Interval Bound Propagation (IBP)
Propagate worst-case input bounds through the network using interval arithmetic to compute certified output bounds. Computationally tractable for smaller networks; scales poorly to large architectures. Used in formal verification of safety-critical neural network properties.
Defenses for LLMs (Prompt Injection and Jailbreaks)
- Input-output guardrails: Classifiers that scan prompts for injection patterns and model outputs for harmful content before returning to the user. Products: Lakera Guard, LlamaGuard, Azure Content Safety.
- Prompt structuring: Use XML or other delimiters to clearly separate system instructions from user content — makes injection harder but does not eliminate it, as LLMs can still be instructed to ignore delimiters.
- Privilege separation: Keep sensitive instructions (system prompt, tool access) at a higher privilege level than user-controlled input. Never pass user content to system-level instructions without sanitisation.
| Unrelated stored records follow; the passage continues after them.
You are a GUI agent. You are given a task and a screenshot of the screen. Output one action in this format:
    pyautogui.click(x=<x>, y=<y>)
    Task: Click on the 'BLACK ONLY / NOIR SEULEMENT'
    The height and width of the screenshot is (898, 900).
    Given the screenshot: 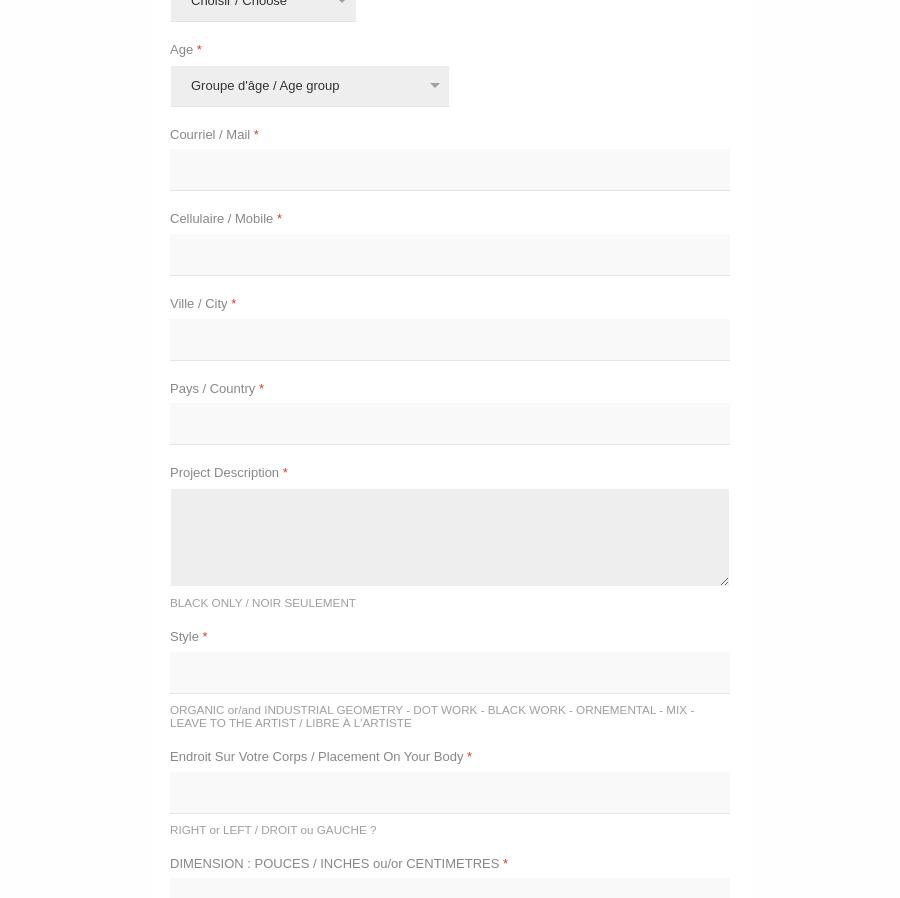 What is the action you would take?
    pyautogui.click(x=261, y=601)
    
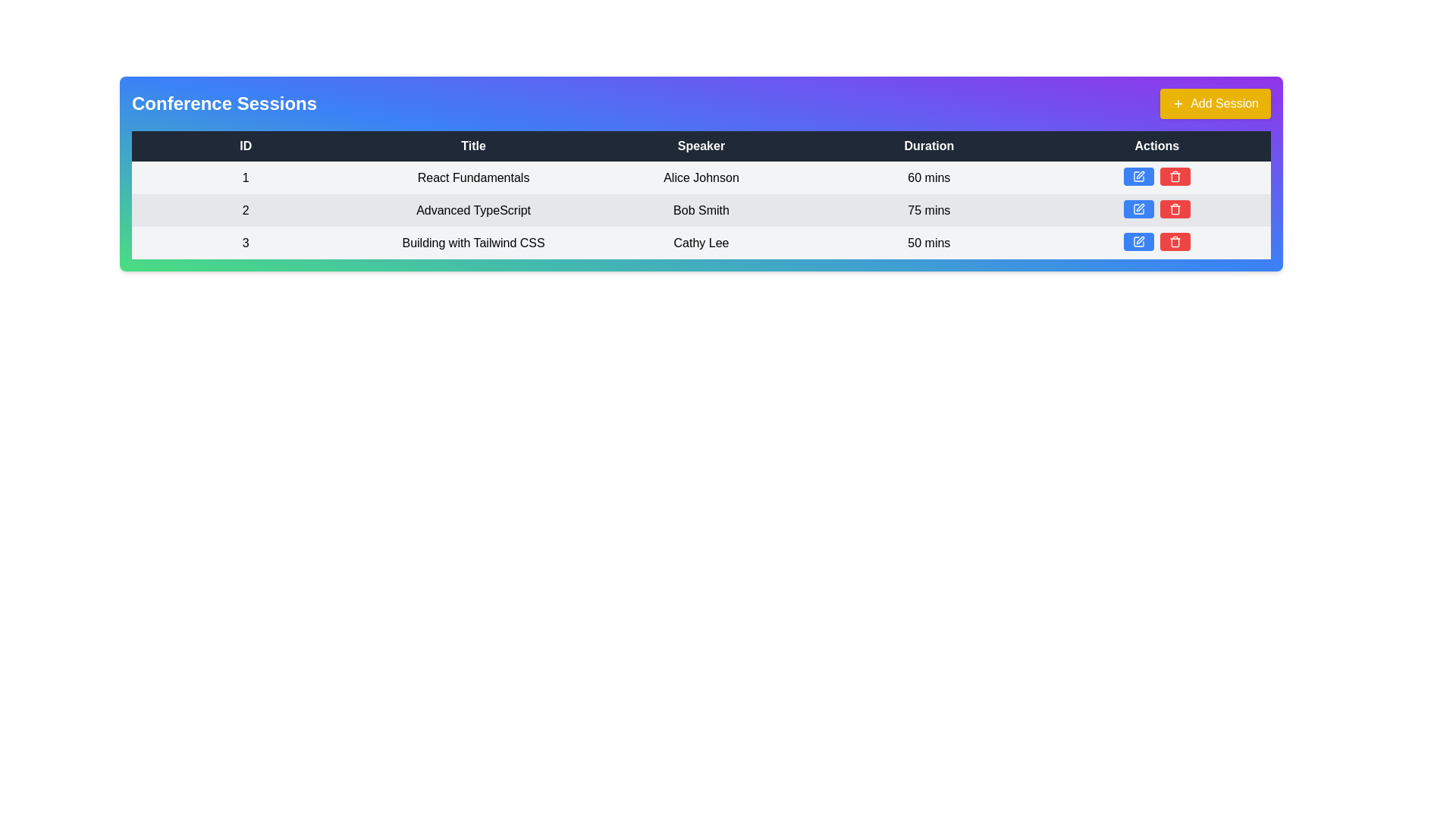 This screenshot has height=819, width=1456. Describe the element at coordinates (1174, 175) in the screenshot. I see `the delete action button located in the 'Actions' column of the table, which is the second button in a pair of action buttons` at that location.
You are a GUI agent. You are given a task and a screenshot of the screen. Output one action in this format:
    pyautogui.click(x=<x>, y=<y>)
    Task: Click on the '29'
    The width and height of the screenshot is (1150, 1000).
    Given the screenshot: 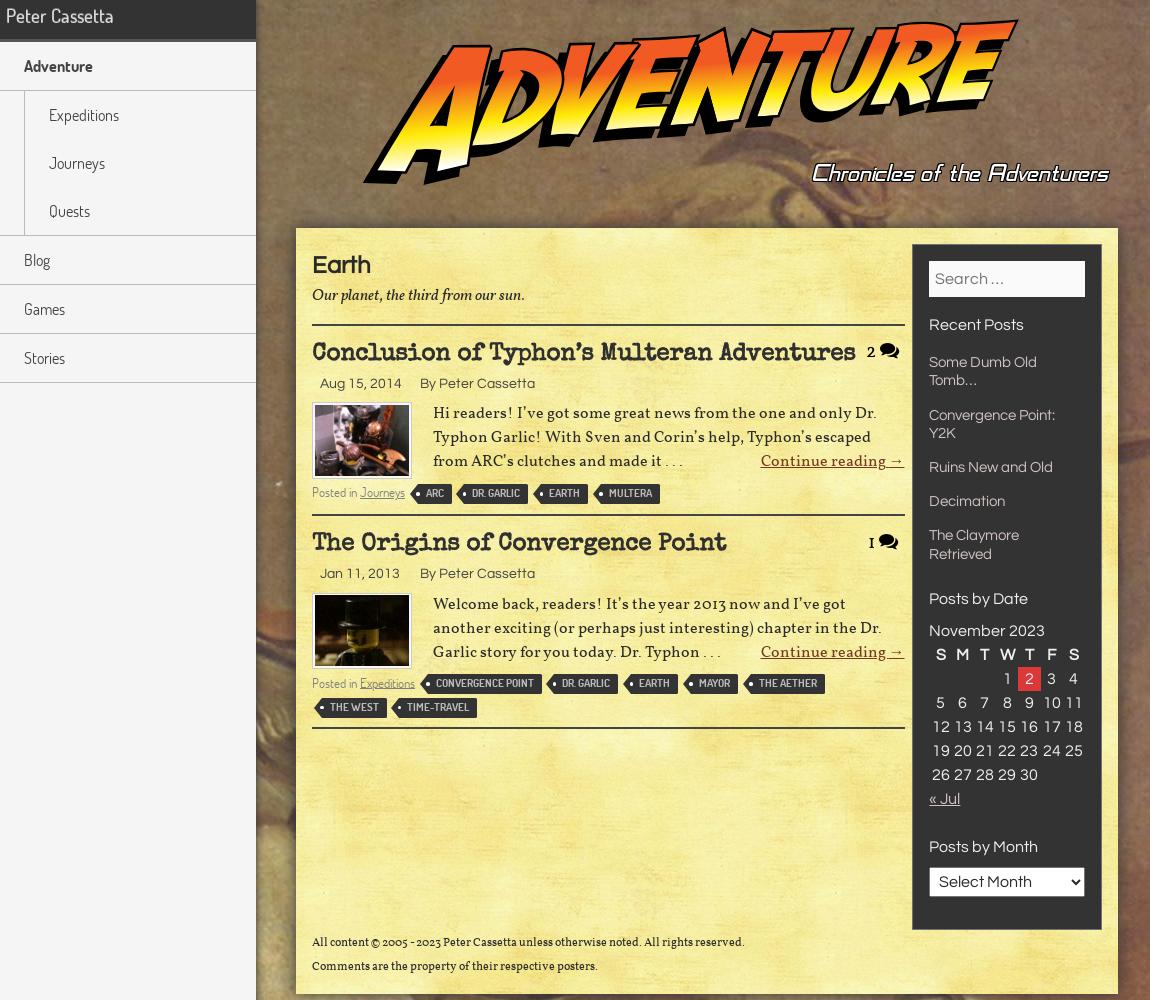 What is the action you would take?
    pyautogui.click(x=1007, y=774)
    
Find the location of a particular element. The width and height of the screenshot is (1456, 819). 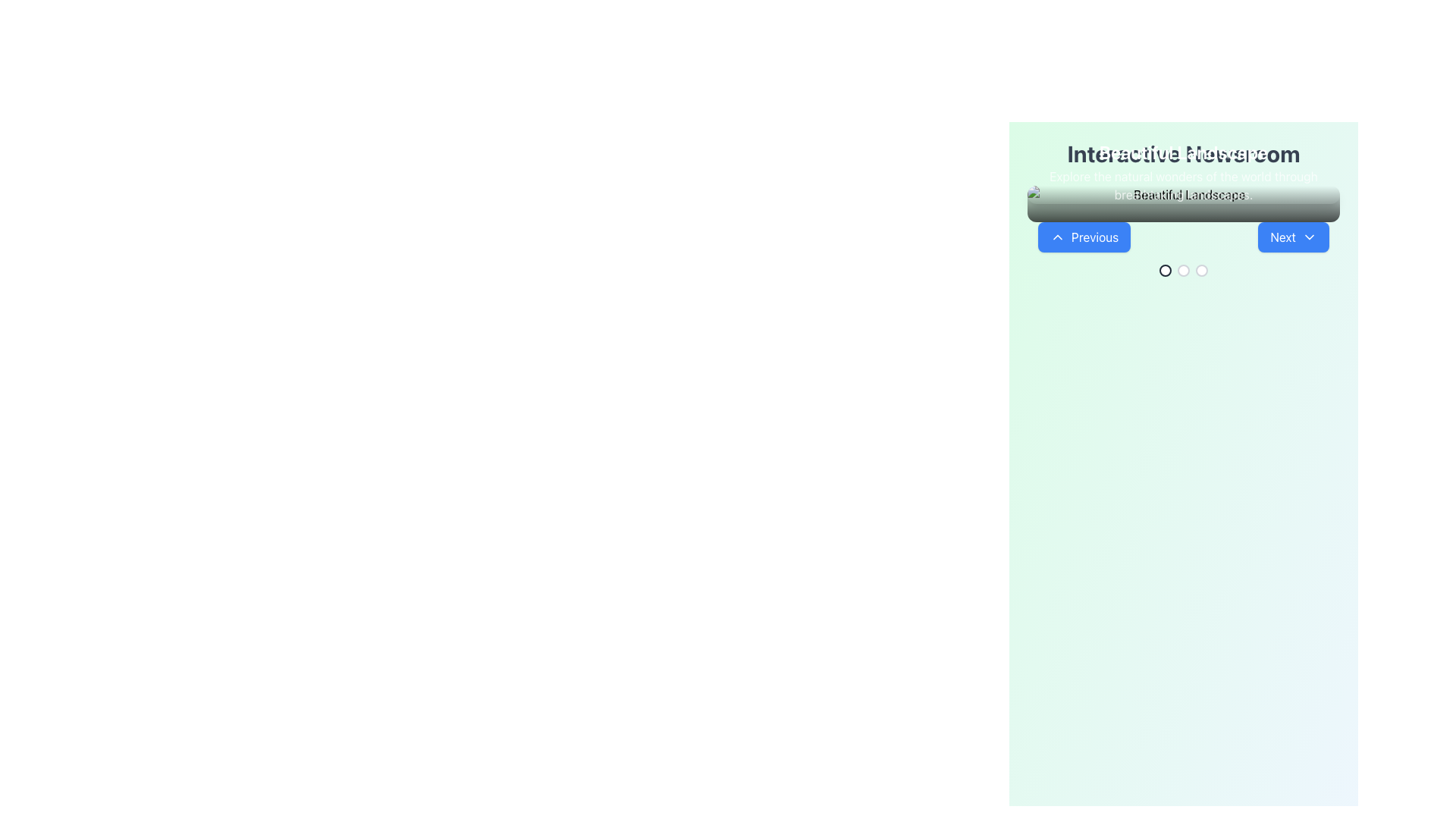

text displayed in the overlay, which provides a title and subtitle for the content below, positioned above the navigation buttons is located at coordinates (1182, 203).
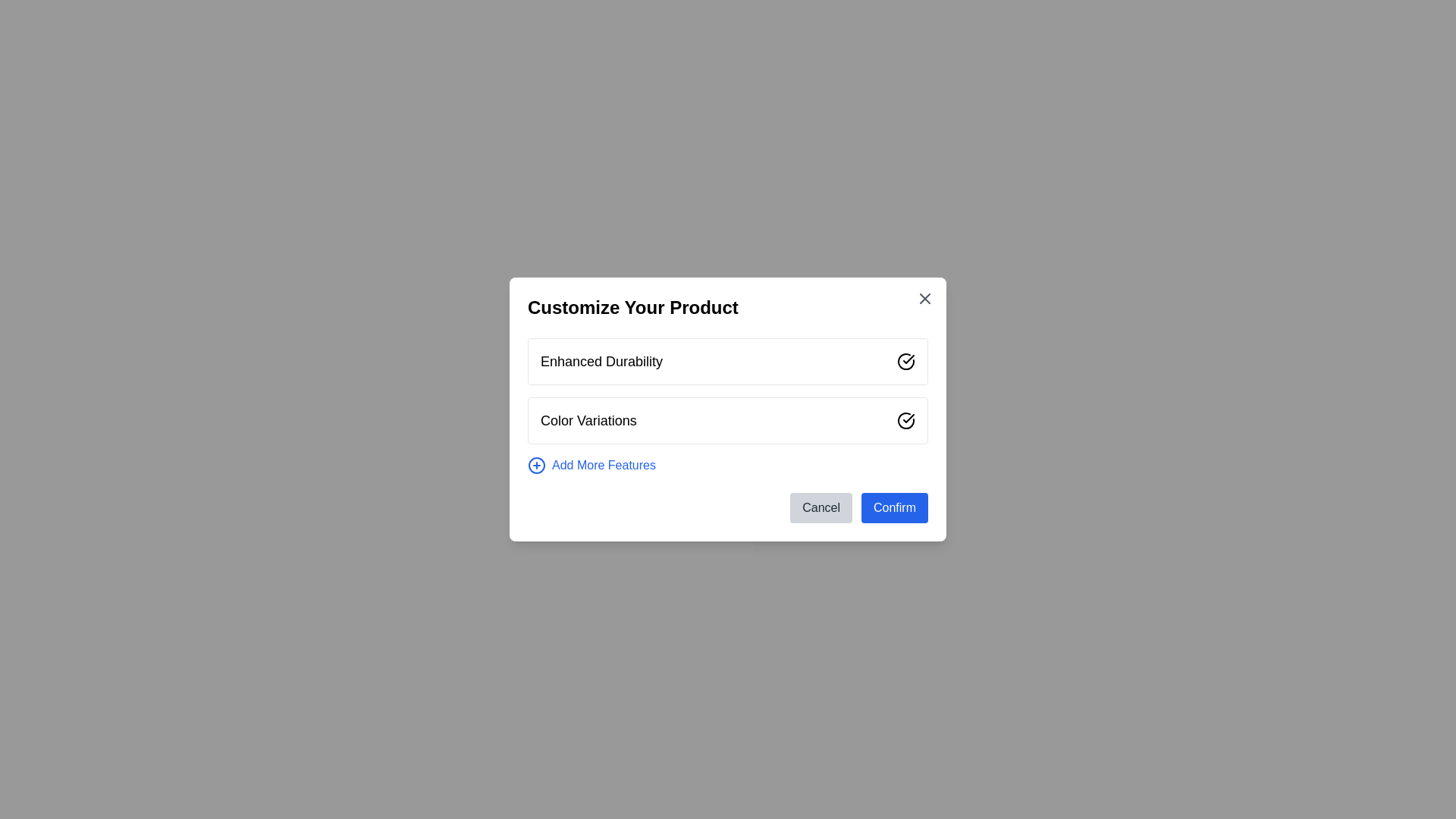  Describe the element at coordinates (632, 307) in the screenshot. I see `the header text element that displays 'Customize Your Product', which is prominently positioned at the top of the modal dialog box` at that location.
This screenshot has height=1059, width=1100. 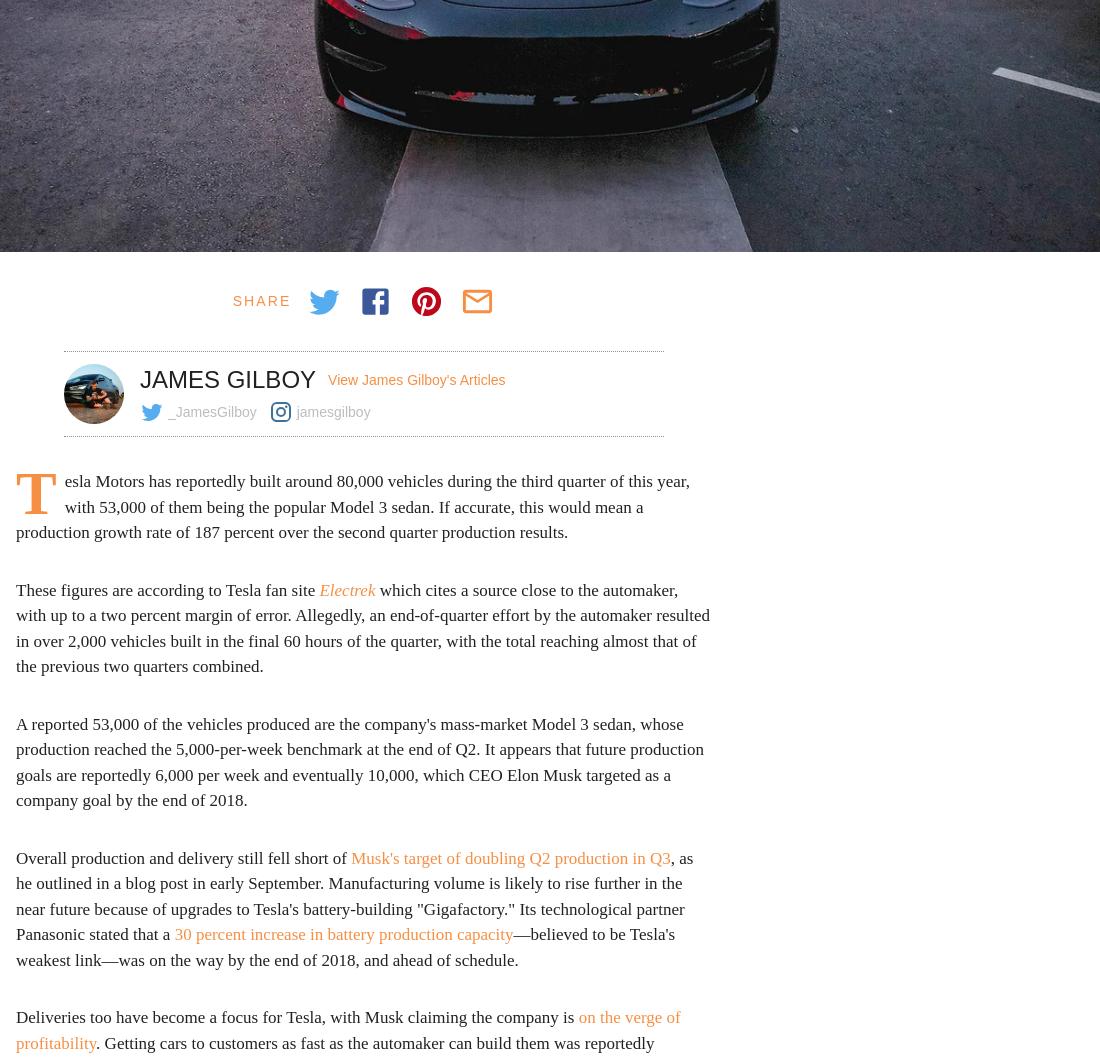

- Constitutional AI / RLHF alignment: Fine-tuning with safety alignment reduces jailbreak success rates significantly but does not eliminate them. Strong red-team adversaries can typically find jailbreaks for any model.
- Instruction hierarchy (emerging): Meta, Anthropic, and others are developing formal models where system-prompt instructions are given higher authority than user instructions, with the model trained to respect this hierarchy.
The Adversarial Robustness Arms Race
The history of adversarial ML is a pattern of defense proposals followed by adaptive attacks that defeat them. The key lesson: evaluate defenses with adaptive attacks — attacks designed specifically to bypass the proposed defense with full knowledge of its mechanism. Any defense that has not been evaluated against adaptive attacks should be treated with suspicion.
Current state of the art (2025)
- Adversarial training (Madry et al. + extensions) remains the best empirical defense for images — but at significant accuracy cost
- Certified robustness via randomised smoothing provides formal guarantees but at much lower certified accuracy than empirical robustness
- For LLMs, there is no universally effective defense against prompt injection and jailbreaks — defence-in-depth (multiple layers) is the current best practice
- The gap between standard and robust accuracy is a fundamental cost — systems must choose their operating point based on their threat model and risk tolerance
Checklist: Do You Understand This?
- Explain adversarial training — what is added to the training process and what does the model learn?
- Why do most preprocessing defenses fail against adaptive attacks?
- What makes certified robustness (randomised smoothing) different from empirical robustness?
- Name three defenses applicable to LLM systems facing prompt injection attacks.
- What is the "adversarial robustness arms race" and what is the key lesson for evaluating proposed defenses?